CONVOYS TO KLAMATH FALLS ADD TO THE
PROBLEM, NOT THE SOLUTION.
Klamath Tribes urge focus on matching water supplies
to water needs, restoration of watersheds.
Chiloquin, Oregon - August 14, 2001
Convoys coming to Klamath Falls to protest against the Endangered Species Act (ESA) are not really going to help farmers in the Klamath Basin. Even if the ESA did not exist, there would still be a water crisis in the Basin. The real problem is the federal government promised people more water than the rivers and lakes can supply, while at the same time encouraging so much habitat loss and pollution in the forests, streams and marshes that the watershed itself has been damaged.Convoys, sponsored by the Blue Ribbon Coalition, the Shovel Brigade and Idaho anti-government leaders, are now headed to the Klamath Basin. These convoys are misguided when they try to link their anti-ESA message with the Klamath crisis. "We respectfully ask the convoys to turn around and go home." says Allen Foreman, Tribal Chairman for the Klamath tribes. " Their message will actually hurt farmers and ranchers in the basin, by raising false hopes and discouraging people from coming together to focus on the search for workable answers. The problem in the Klamath Basin is real. Fisheries, guaranteed to our people by treaty, have been made meaningless because the fish have been brought to the brink of extinction.
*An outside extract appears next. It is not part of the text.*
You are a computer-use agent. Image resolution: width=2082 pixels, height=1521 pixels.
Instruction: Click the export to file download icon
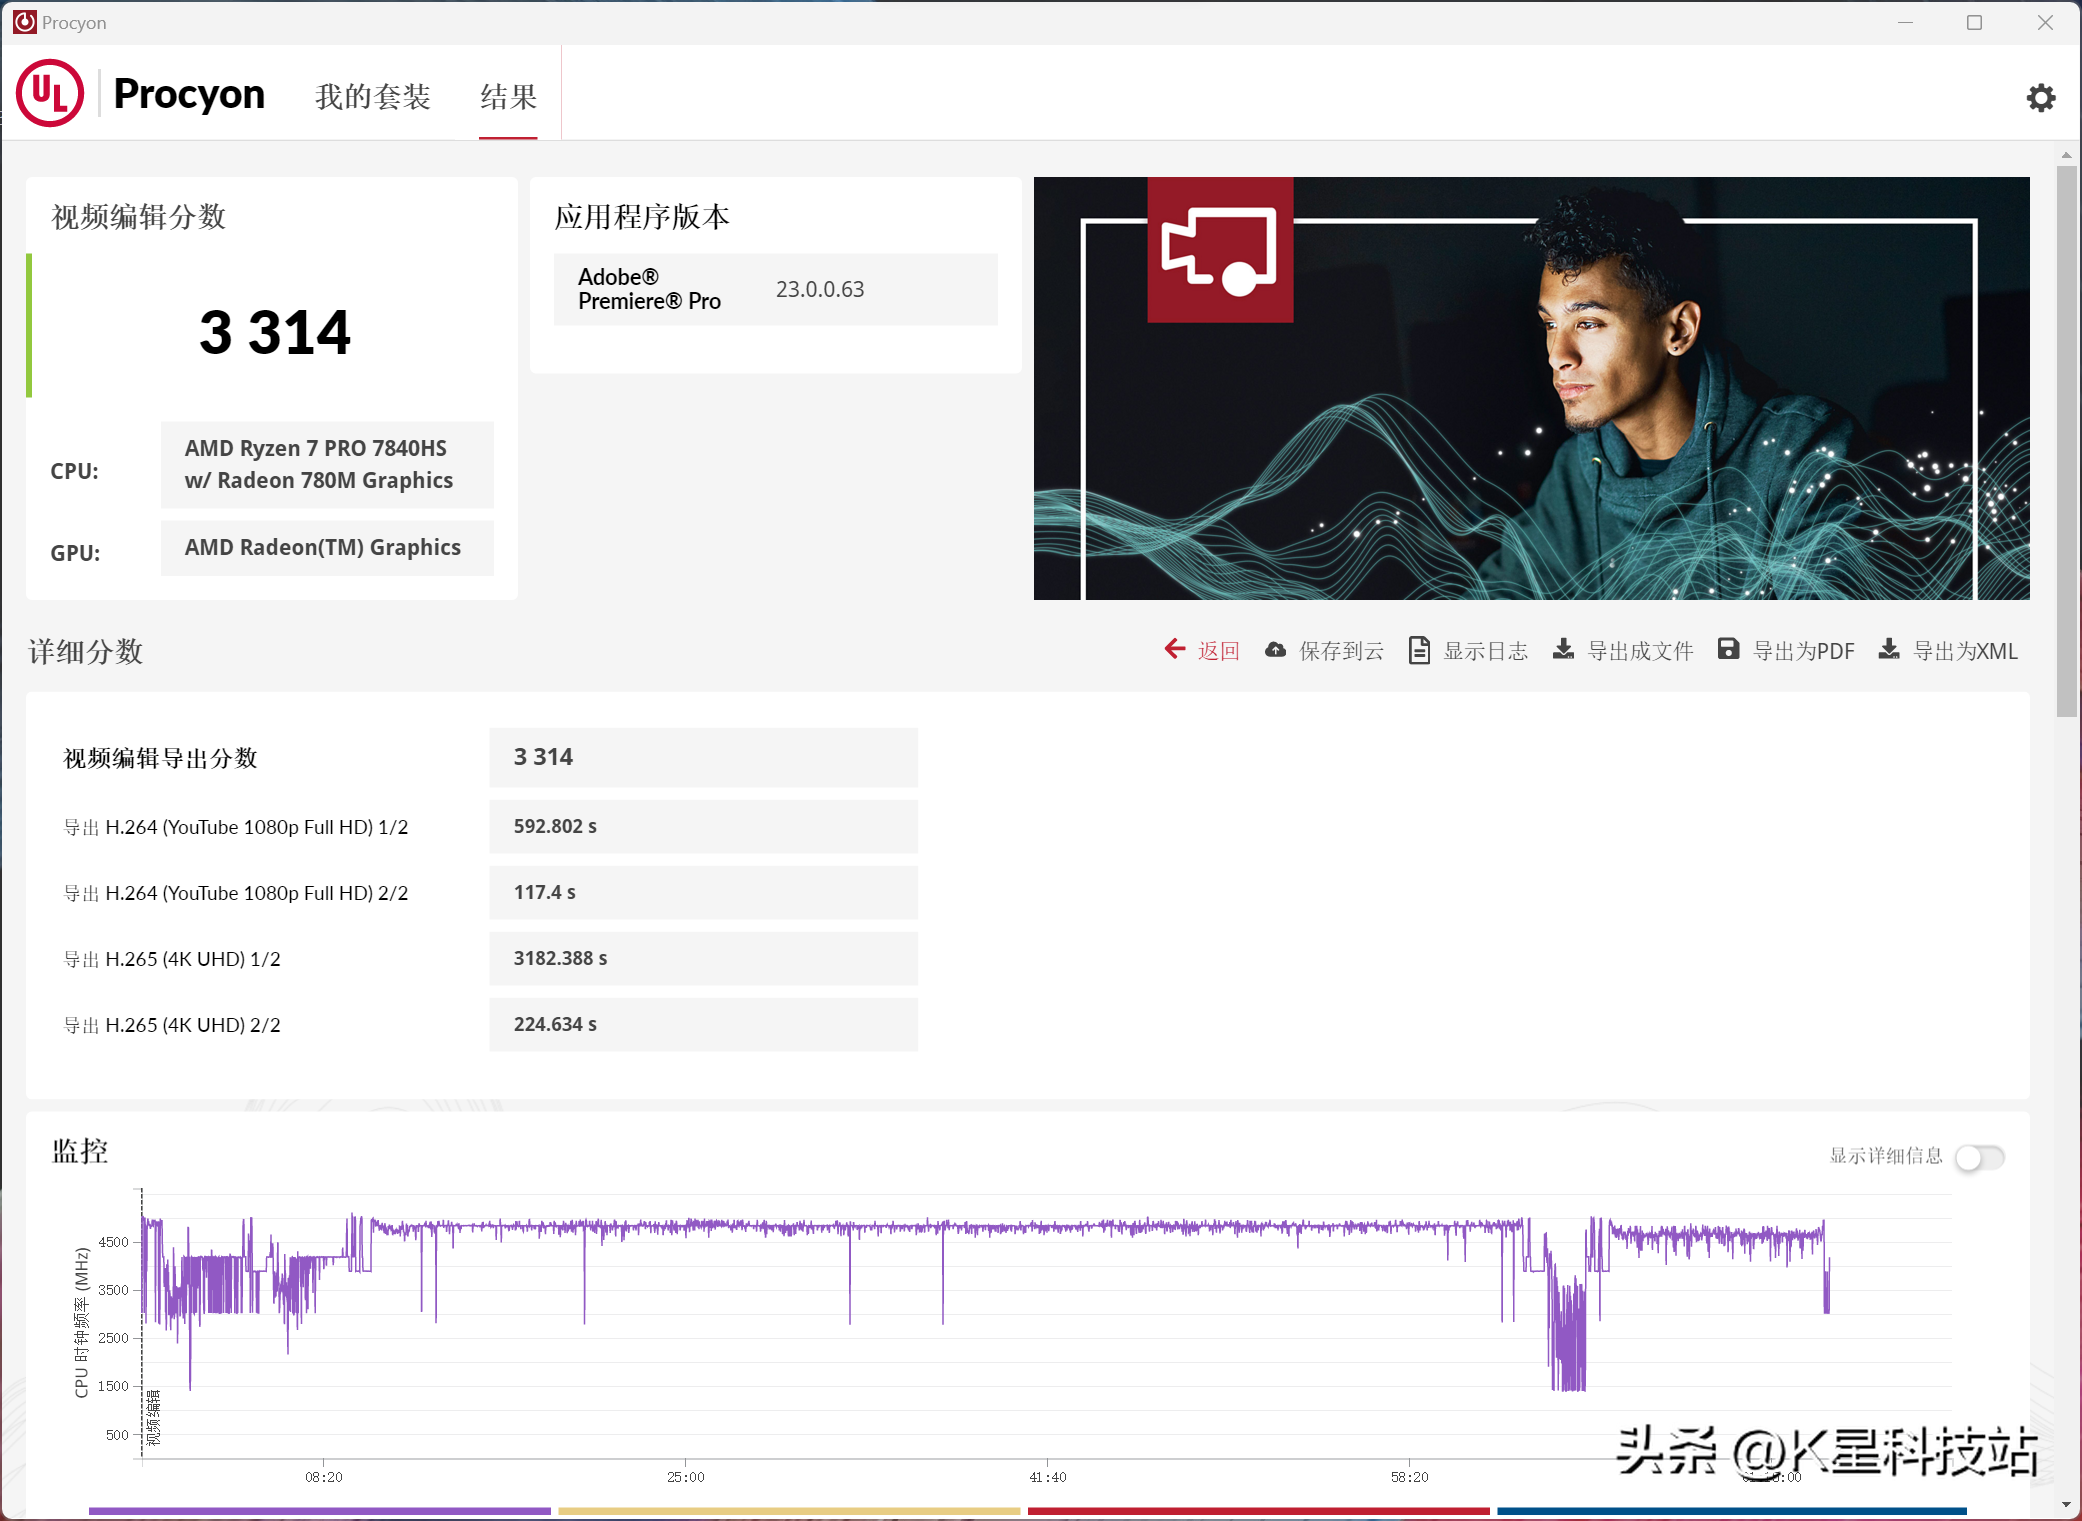tap(1563, 650)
The government gave away water it did not own, then ruined the riparian area and marshes throughout the basin that sustained our fisheries. This years drought has farmers suffering too. But harvesting fish is our heritage and our legal right. The fish are as much a crop as potatoes are to the farmers."
"The solution to the Klamath crisis must be comprehensive and long term. To be successful the solution should include:
- Stabilizing the agricultural water supply at sustainable levels.
- Restoring damaged floodplains, wetlands, riparian habitats, and marshes throughout the basin to improve water quality and to increase the basin's storage capacity.
- Providing substantial transition payments to landowners who choose to sell their lands, and
- Assuring that forests damaged by the federal government are healed by returning portions of the Klamath Tribes' former Reservation Lands to Tribal ownership.
The Basin will not regain it's health by treating the symptoms while avoiding the causes of our water shortage. We want what is best for all Klamath Basin residents: a healthy ecosystem with stable and prosperous economies for all."